══ RECORD SET

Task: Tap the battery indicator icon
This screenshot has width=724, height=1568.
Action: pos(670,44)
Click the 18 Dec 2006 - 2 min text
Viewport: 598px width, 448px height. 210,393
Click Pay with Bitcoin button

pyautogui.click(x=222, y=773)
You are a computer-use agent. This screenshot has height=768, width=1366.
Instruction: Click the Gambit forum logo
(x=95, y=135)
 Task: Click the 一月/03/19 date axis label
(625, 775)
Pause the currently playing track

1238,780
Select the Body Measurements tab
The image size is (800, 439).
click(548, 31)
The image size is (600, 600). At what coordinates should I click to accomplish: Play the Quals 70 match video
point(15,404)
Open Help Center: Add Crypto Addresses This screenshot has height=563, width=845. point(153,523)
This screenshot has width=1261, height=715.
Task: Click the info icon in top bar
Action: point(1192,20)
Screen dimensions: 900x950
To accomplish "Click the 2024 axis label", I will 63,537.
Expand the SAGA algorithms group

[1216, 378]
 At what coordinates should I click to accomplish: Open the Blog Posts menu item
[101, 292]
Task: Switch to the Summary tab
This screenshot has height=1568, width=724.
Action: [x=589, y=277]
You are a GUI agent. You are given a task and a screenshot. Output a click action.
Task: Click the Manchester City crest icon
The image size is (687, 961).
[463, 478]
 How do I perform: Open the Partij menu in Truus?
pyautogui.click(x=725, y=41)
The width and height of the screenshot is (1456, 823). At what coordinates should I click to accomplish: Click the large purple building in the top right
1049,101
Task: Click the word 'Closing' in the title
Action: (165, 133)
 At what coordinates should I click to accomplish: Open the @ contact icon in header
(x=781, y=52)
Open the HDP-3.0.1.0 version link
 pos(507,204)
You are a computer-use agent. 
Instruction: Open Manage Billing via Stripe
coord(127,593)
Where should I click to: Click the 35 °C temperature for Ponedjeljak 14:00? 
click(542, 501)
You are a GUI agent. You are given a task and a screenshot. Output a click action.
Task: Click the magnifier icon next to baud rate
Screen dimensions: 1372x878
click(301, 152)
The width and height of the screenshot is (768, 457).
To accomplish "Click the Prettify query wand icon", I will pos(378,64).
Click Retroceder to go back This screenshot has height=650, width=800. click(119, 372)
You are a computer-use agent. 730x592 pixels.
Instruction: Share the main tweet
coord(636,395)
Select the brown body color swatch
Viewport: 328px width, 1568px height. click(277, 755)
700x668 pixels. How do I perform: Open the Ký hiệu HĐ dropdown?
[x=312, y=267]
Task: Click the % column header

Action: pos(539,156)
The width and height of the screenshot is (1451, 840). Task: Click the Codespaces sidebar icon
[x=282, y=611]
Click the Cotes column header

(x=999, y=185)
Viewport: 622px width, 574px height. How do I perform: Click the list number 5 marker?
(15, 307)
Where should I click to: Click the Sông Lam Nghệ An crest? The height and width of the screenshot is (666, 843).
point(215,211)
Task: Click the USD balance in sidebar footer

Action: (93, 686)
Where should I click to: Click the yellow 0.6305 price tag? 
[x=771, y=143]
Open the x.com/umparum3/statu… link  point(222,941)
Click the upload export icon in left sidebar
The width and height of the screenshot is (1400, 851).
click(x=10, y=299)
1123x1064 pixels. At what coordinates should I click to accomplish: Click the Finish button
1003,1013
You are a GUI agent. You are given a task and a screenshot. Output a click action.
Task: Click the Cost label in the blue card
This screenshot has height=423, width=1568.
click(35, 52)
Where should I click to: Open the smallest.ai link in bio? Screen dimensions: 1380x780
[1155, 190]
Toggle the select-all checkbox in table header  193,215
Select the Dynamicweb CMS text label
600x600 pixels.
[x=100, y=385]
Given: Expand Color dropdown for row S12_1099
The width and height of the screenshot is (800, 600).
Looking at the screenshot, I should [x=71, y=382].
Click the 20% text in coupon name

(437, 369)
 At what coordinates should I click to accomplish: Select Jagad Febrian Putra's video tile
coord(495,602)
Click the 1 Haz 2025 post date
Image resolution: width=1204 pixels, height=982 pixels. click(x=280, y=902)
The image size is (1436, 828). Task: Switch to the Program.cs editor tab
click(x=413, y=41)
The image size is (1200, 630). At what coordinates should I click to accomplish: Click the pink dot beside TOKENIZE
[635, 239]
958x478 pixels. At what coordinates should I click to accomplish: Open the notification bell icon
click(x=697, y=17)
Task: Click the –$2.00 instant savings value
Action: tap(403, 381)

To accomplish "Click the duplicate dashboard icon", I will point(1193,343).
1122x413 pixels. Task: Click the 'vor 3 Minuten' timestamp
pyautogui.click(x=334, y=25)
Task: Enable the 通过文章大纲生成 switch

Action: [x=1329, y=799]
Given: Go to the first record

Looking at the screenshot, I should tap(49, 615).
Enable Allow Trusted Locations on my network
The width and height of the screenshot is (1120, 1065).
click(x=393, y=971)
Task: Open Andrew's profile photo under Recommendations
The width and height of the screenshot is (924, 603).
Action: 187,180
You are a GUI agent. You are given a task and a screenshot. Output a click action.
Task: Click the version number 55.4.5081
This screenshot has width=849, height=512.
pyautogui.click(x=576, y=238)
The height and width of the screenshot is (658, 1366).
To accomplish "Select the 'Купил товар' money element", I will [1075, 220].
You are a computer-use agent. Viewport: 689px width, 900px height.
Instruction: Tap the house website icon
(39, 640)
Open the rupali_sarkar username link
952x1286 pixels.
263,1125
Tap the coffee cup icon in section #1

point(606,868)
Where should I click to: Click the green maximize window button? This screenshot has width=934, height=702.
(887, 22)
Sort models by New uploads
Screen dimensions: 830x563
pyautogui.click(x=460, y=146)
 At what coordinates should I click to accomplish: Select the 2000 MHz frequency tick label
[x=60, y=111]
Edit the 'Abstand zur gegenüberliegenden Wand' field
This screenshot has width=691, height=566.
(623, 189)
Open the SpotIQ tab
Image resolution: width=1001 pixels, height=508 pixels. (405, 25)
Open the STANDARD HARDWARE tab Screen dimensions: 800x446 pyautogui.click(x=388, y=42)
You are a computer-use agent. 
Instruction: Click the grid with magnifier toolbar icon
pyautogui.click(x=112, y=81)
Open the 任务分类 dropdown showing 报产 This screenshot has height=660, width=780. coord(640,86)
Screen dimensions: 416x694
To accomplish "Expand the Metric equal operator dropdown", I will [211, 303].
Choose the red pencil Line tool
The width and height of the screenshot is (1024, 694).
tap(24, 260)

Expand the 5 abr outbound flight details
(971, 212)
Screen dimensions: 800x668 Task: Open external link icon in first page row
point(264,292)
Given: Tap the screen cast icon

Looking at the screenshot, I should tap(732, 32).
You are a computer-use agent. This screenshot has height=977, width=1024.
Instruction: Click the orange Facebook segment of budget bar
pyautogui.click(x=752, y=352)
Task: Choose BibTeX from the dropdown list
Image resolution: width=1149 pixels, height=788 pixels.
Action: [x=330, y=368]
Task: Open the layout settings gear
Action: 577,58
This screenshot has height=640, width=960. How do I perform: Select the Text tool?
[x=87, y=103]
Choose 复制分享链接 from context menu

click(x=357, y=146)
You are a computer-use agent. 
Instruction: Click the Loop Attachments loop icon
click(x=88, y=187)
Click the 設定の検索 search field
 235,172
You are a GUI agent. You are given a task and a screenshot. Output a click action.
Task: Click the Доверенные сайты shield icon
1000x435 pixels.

════

*WHAT YOU NEED TO DO*. All entries are to be copied exactly as they read.

*SOLUTION TO THE EXERCISE*.
Task: Tap the battery indicator icon
This screenshot has width=724, height=1568.
Action: pos(670,44)
Click the 18 Dec 2006 - 2 min text
Viewport: 598px width, 448px height. 210,393
Click Pay with Bitcoin button

pyautogui.click(x=222, y=773)
You are a computer-use agent. This screenshot has height=768, width=1366.
Instruction: Click the Gambit forum logo
(x=95, y=135)
 Task: Click the 一月/03/19 date axis label
(625, 775)
Pause the currently playing track

1238,780
Select the Body Measurements tab
The image size is (800, 439).
click(548, 31)
The image size is (600, 600). At what coordinates should I click to accomplish: Play the Quals 70 match video
point(15,404)
Open Help Center: Add Crypto Addresses This screenshot has height=563, width=845. point(153,523)
This screenshot has width=1261, height=715.
Task: Click the info icon in top bar
Action: point(1192,20)
Screen dimensions: 900x950
To accomplish "Click the 2024 axis label", I will 63,537.
Expand the SAGA algorithms group

[1216, 378]
 At what coordinates should I click to accomplish: Open the Blog Posts menu item
[101, 292]
Task: Switch to the Summary tab
This screenshot has height=1568, width=724.
Action: [x=589, y=277]
You are a GUI agent. You are given a task and a screenshot. Output a click action.
Task: Click the Manchester City crest icon
The image size is (687, 961).
[463, 478]
 How do I perform: Open the Partij menu in Truus?
pyautogui.click(x=725, y=41)
The width and height of the screenshot is (1456, 823). At what coordinates should I click to accomplish: Click the large purple building in the top right
1049,101
Task: Click the word 'Closing' in the title
Action: (165, 133)
 At what coordinates should I click to accomplish: Open the @ contact icon in header
(x=781, y=52)
Open the HDP-3.0.1.0 version link
 pos(507,204)
You are a computer-use agent. 
Instruction: Open Manage Billing via Stripe
coord(127,593)
Where should I click to: Click the 35 °C temperature for Ponedjeljak 14:00? 
click(542, 501)
You are a GUI agent. You are given a task and a screenshot. Output a click action.
Task: Click the magnifier icon next to baud rate
Screen dimensions: 1372x878
click(301, 152)
The width and height of the screenshot is (768, 457).
To accomplish "Click the Prettify query wand icon", I will pos(378,64).
Click Retroceder to go back This screenshot has height=650, width=800. click(119, 372)
You are a computer-use agent. 730x592 pixels.
Instruction: Share the main tweet
coord(636,395)
Select the brown body color swatch
Viewport: 328px width, 1568px height. click(277, 755)
700x668 pixels. How do I perform: Open the Ký hiệu HĐ dropdown?
[x=312, y=267]
Task: Click the % column header

Action: pos(539,156)
The width and height of the screenshot is (1451, 840). Task: Click the Codespaces sidebar icon
[x=282, y=611]
Click the Cotes column header

(x=999, y=185)
Viewport: 622px width, 574px height. How do I perform: Click the list number 5 marker?
(15, 307)
Where should I click to: Click the Sông Lam Nghệ An crest? The height and width of the screenshot is (666, 843).
point(215,211)
Task: Click the USD balance in sidebar footer

Action: (93, 686)
Where should I click to: Click the yellow 0.6305 price tag? 
[x=771, y=143]
Open the x.com/umparum3/statu… link  point(222,941)
Click the upload export icon in left sidebar
The width and height of the screenshot is (1400, 851).
click(x=10, y=299)
1123x1064 pixels. At what coordinates should I click to accomplish: Click the Finish button
1003,1013
You are a GUI agent. You are given a task and a screenshot. Output a click action.
Task: Click the Cost label in the blue card
This screenshot has height=423, width=1568.
click(35, 52)
Where should I click to: Open the smallest.ai link in bio? Screen dimensions: 1380x780
[1155, 190]
Toggle the select-all checkbox in table header  193,215
Select the Dynamicweb CMS text label
600x600 pixels.
[x=100, y=385]
Given: Expand Color dropdown for row S12_1099
The width and height of the screenshot is (800, 600).
Looking at the screenshot, I should [x=71, y=382].
Click the 20% text in coupon name

(437, 369)
 At what coordinates should I click to accomplish: Select Jagad Febrian Putra's video tile
coord(495,602)
Click the 1 Haz 2025 post date
Image resolution: width=1204 pixels, height=982 pixels. click(x=280, y=902)
The image size is (1436, 828). Task: Switch to the Program.cs editor tab
click(x=413, y=41)
The image size is (1200, 630). At what coordinates should I click to accomplish: Click the pink dot beside TOKENIZE
[635, 239]
958x478 pixels. At what coordinates should I click to accomplish: Open the notification bell icon
click(x=697, y=17)
Task: Click the –$2.00 instant savings value
Action: tap(403, 381)

To accomplish "Click the duplicate dashboard icon", I will point(1193,343).
1122x413 pixels. Task: Click the 'vor 3 Minuten' timestamp
pyautogui.click(x=334, y=25)
Task: Enable the 通过文章大纲生成 switch

Action: [x=1329, y=799]
Given: Go to the first record

Looking at the screenshot, I should tap(49, 615).
Enable Allow Trusted Locations on my network
The width and height of the screenshot is (1120, 1065).
click(x=393, y=971)
Task: Open Andrew's profile photo under Recommendations
The width and height of the screenshot is (924, 603).
Action: 187,180
You are a GUI agent. You are given a task and a screenshot. Output a click action.
Task: Click the version number 55.4.5081
This screenshot has width=849, height=512.
pyautogui.click(x=576, y=238)
The height and width of the screenshot is (658, 1366).
To accomplish "Select the 'Купил товар' money element", I will [1075, 220].
You are a computer-use agent. Viewport: 689px width, 900px height.
Instruction: Tap the house website icon
(39, 640)
Open the rupali_sarkar username link
952x1286 pixels.
263,1125
Tap the coffee cup icon in section #1

point(606,868)
Where should I click to: Click the green maximize window button? This screenshot has width=934, height=702.
(887, 22)
Sort models by New uploads
Screen dimensions: 830x563
pyautogui.click(x=460, y=146)
 At what coordinates should I click to accomplish: Select the 2000 MHz frequency tick label
[x=60, y=111]
Edit the 'Abstand zur gegenüberliegenden Wand' field
This screenshot has width=691, height=566.
(623, 189)
Open the SpotIQ tab
Image resolution: width=1001 pixels, height=508 pixels. (405, 25)
Open the STANDARD HARDWARE tab Screen dimensions: 800x446 pyautogui.click(x=388, y=42)
You are a computer-use agent. 
Instruction: Click the grid with magnifier toolbar icon
pyautogui.click(x=112, y=81)
Open the 任务分类 dropdown showing 报产 This screenshot has height=660, width=780. coord(640,86)
Screen dimensions: 416x694
To accomplish "Expand the Metric equal operator dropdown", I will [211, 303].
Choose the red pencil Line tool
The width and height of the screenshot is (1024, 694).
tap(24, 260)

Expand the 5 abr outbound flight details
(971, 212)
Screen dimensions: 800x668 Task: Open external link icon in first page row
point(264,292)
Given: Tap the screen cast icon

Looking at the screenshot, I should tap(732, 32).
You are a computer-use agent. This screenshot has height=977, width=1024.
Instruction: Click the orange Facebook segment of budget bar
pyautogui.click(x=752, y=352)
Task: Choose BibTeX from the dropdown list
Image resolution: width=1149 pixels, height=788 pixels.
Action: [x=330, y=368]
Task: Open the layout settings gear
Action: 577,58
This screenshot has height=640, width=960. How do I perform: Select the Text tool?
[x=87, y=103]
Choose 复制分享链接 from context menu

click(x=357, y=146)
You are a computer-use agent. 
Instruction: Click the Loop Attachments loop icon
click(x=88, y=187)
Click the 設定の検索 search field
 235,172
You are a GUI agent. You are given a task and a screenshot. Output a click action.
Task: Click the Доверенные сайты shield icon
1000x435 pixels.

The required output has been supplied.